Asynchronous functions aim to make concurrent Swift code easier to write and understand, says Apple. Traditionally, Swift used closures and completion handlers to handle asynchronous operations. As it is known, this approach quickly leads to "callback hell" when your code has many asynchronous operations, or control flow gets complicated.

Swift asynchronous functions bring instead coroutines to the language.

Functions can opt into being async, allowing the programmer to compose complex logic involving asynchronous operations using the normal control-flow mechanisms. The compiler is responsible for translating an asynchronous function into an appropriate set of closures and state machines.

The following code snippet shows how you can declare and call async functions as if they were synchronous:

func loadWebResource(_ path: String) async throws -> Resource
func decodeImage(_ r1: Resource, _ r2: Resource) async throws -> Image
func dewarpAndCleanupImage(_ i : Image) async throws -> Image

func processImageData() async throws -> Image {
  let dataResource  = try await loadWebResource("dataprofile.txt")
  let imageResource = try await loadWebResource("imagedata.dat")
  let imageTmp      = try await decodeImage(dataResource, imageResource)
  let imageResult   = try await dewarpAndCleanupImage(imageTmp)
  return imageResult
}

While asynchronous functions appear to greatly simplify concurrency management, they do not rule out the possibility of deadlocks or state corruption. In particular, programmers should be aware of suspension points that async functions introduce. At a suspension point, a function relinquish its thread. This happens, for example, when you call an asynchronous function associated with a different execution context. To avoid the risk of deadlocks or data corruption, async functions should avoid calling functions that may block their thread.

For example, acquiring a mutex can only block until some currently-running thread gives up the mutex; this is sometimes acceptable but must be used carefully to avoid introducing deadlocks or artificial scalability problems. In contrast, waiting on a condition variable can block until some arbitrary other work gets scheduled that signals the variable; this pattern goes strongly against recommendation.
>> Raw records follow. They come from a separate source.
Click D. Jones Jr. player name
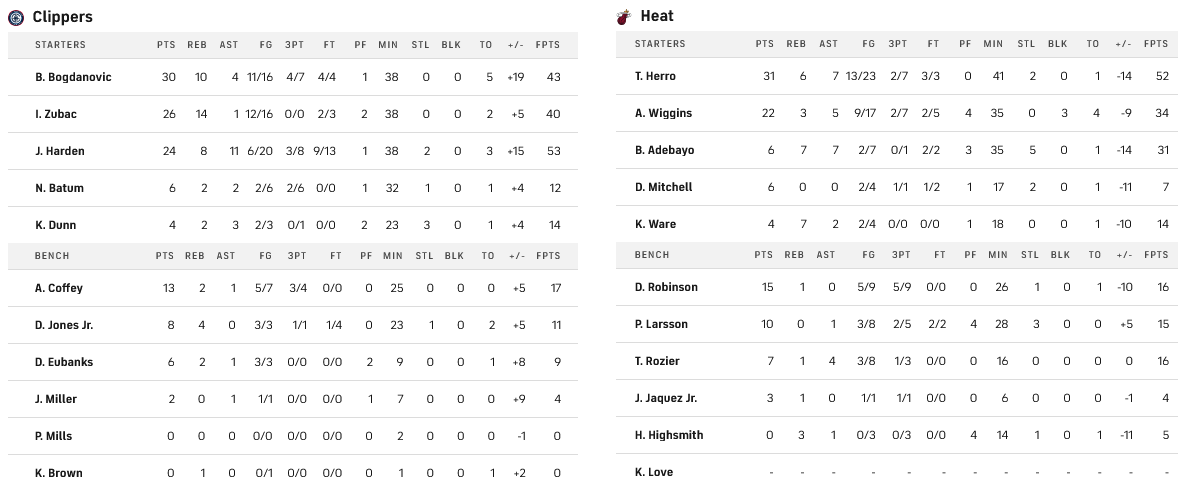This screenshot has width=1186, height=490. pos(65,325)
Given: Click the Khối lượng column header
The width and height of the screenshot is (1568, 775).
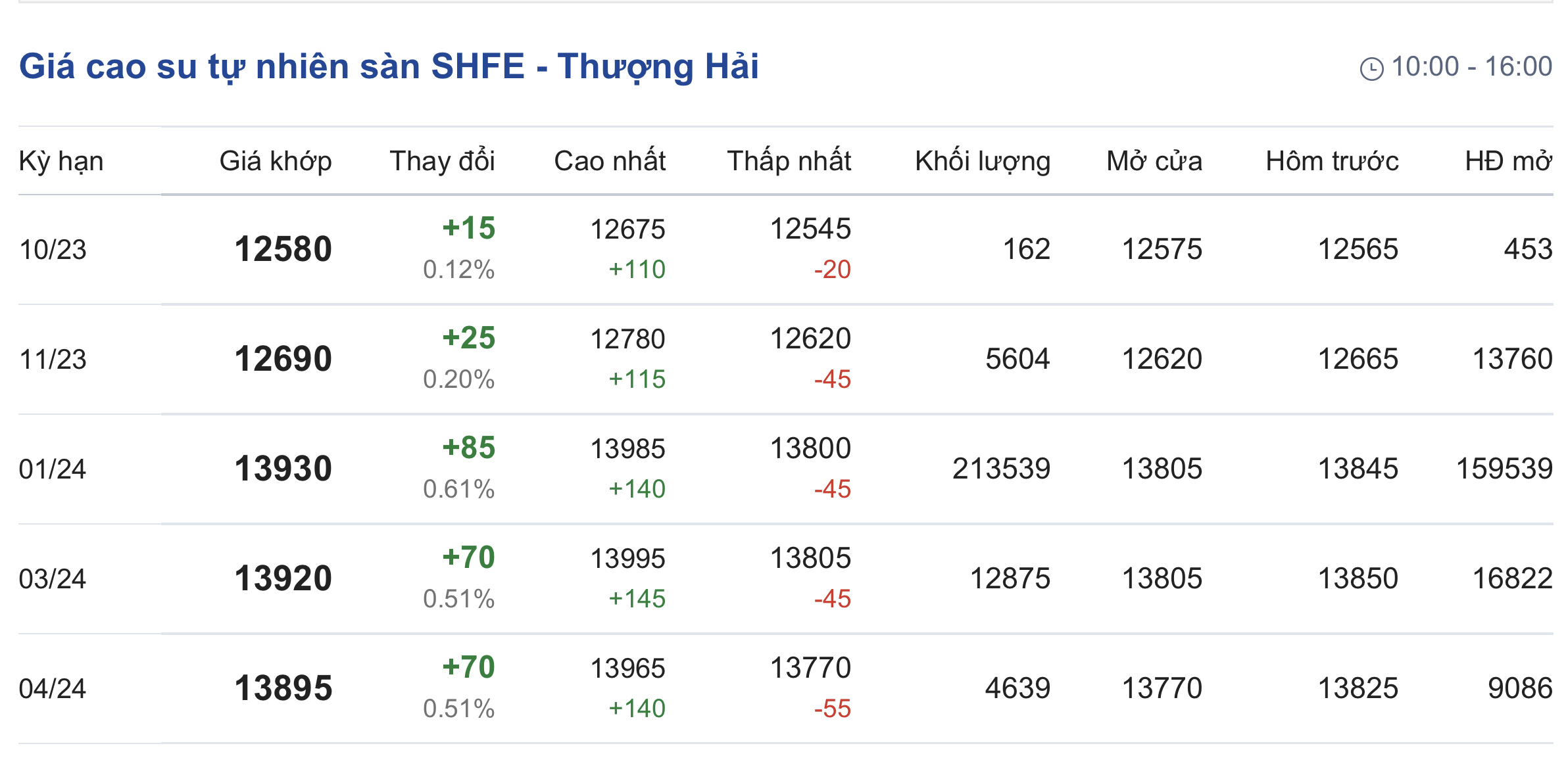Looking at the screenshot, I should coord(983,161).
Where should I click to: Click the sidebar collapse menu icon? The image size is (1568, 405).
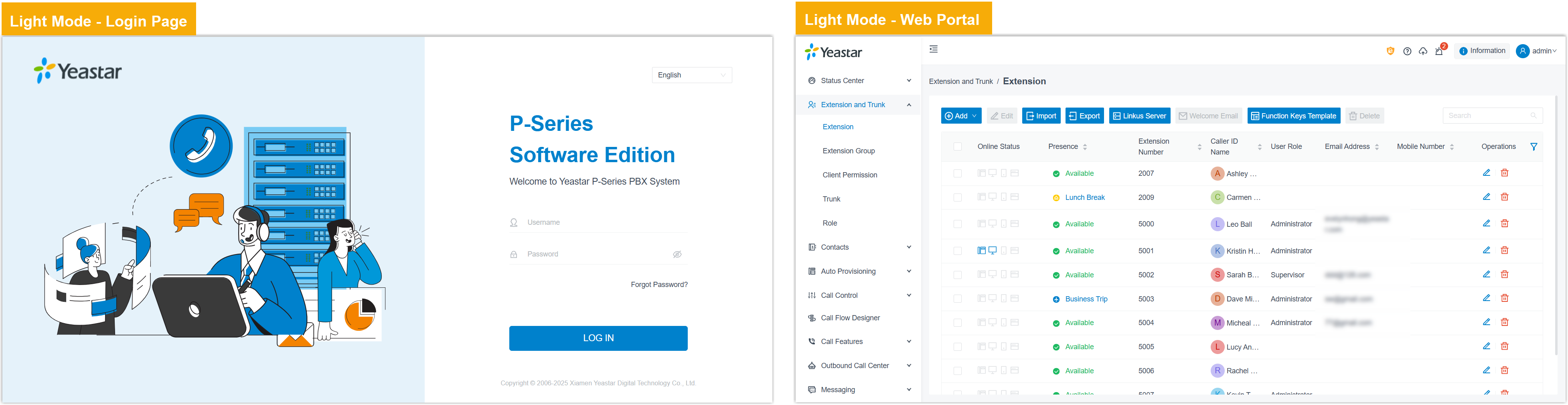pyautogui.click(x=933, y=49)
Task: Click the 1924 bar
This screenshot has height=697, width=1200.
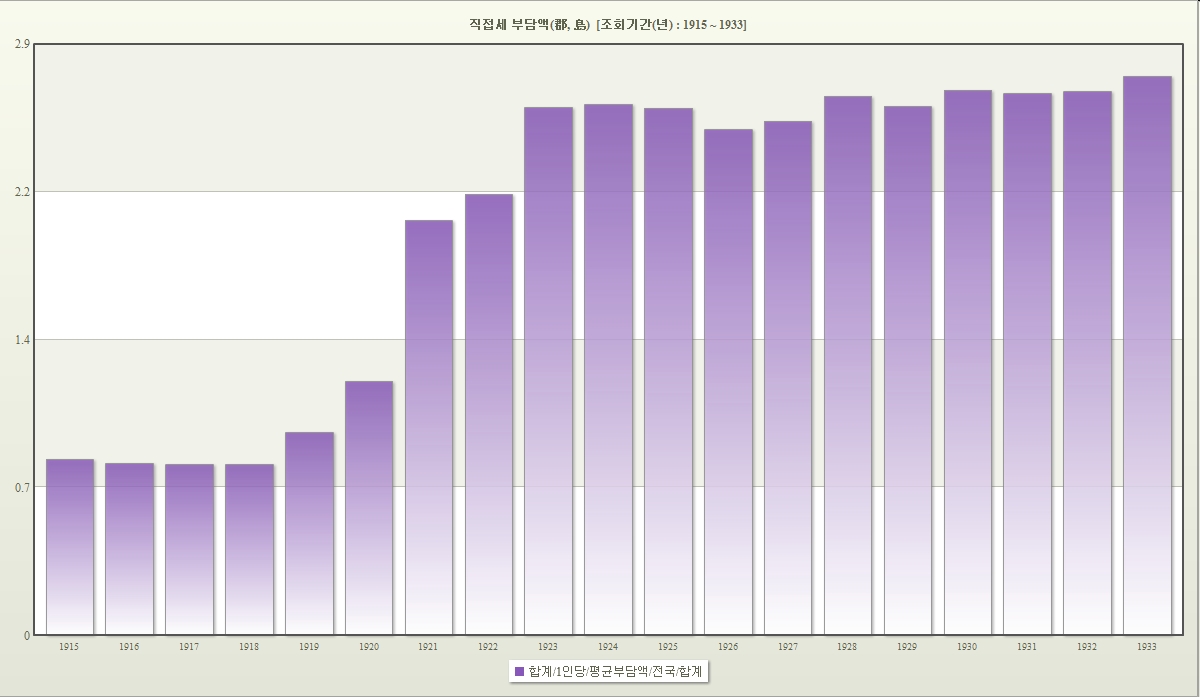Action: coord(608,369)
An interesting evolution of this feature enables calling asynchronous Objective-C APIs, which use completion handlers, using an await expression.

Actors, on the other hand, are an abstraction built on top of async and await to safely access mutable state. In short, actors encapsulate some state and provide a set of methods to access it safely.

Unlike classes, actors allow only one task to access their mutable state at a time, which makes it safe for code in multiple tasks to interact with the same instance of an actor.

This is an examples of a Swift actor:

actor TemperatureLogger {
    let label: String
    var measurements: [Int]
    private(set) var max: Int

    init(label: String, measurement: Int) {
        self.label = label
        self.measurements = [measurement]
        self.max = measurement
    }
}

An actor's methods can be used indifferently synchronously or asynchronously from within the actor, but the compiler will force you to use an async operation to read the actor's state from outside the actor.

If you are interested in learning how Swift concurrency works behind the scenes, understanding how Swift tasks differ from Grand Central Dispatch, and how to write concurrent Swift code with performance in mind, do not miss Apple WWDC session Swift concurrency: Behind the scenes.

Swift 5.5 is currently available as part of Xcode 13 beta, which can be downloaded from Apple developer website.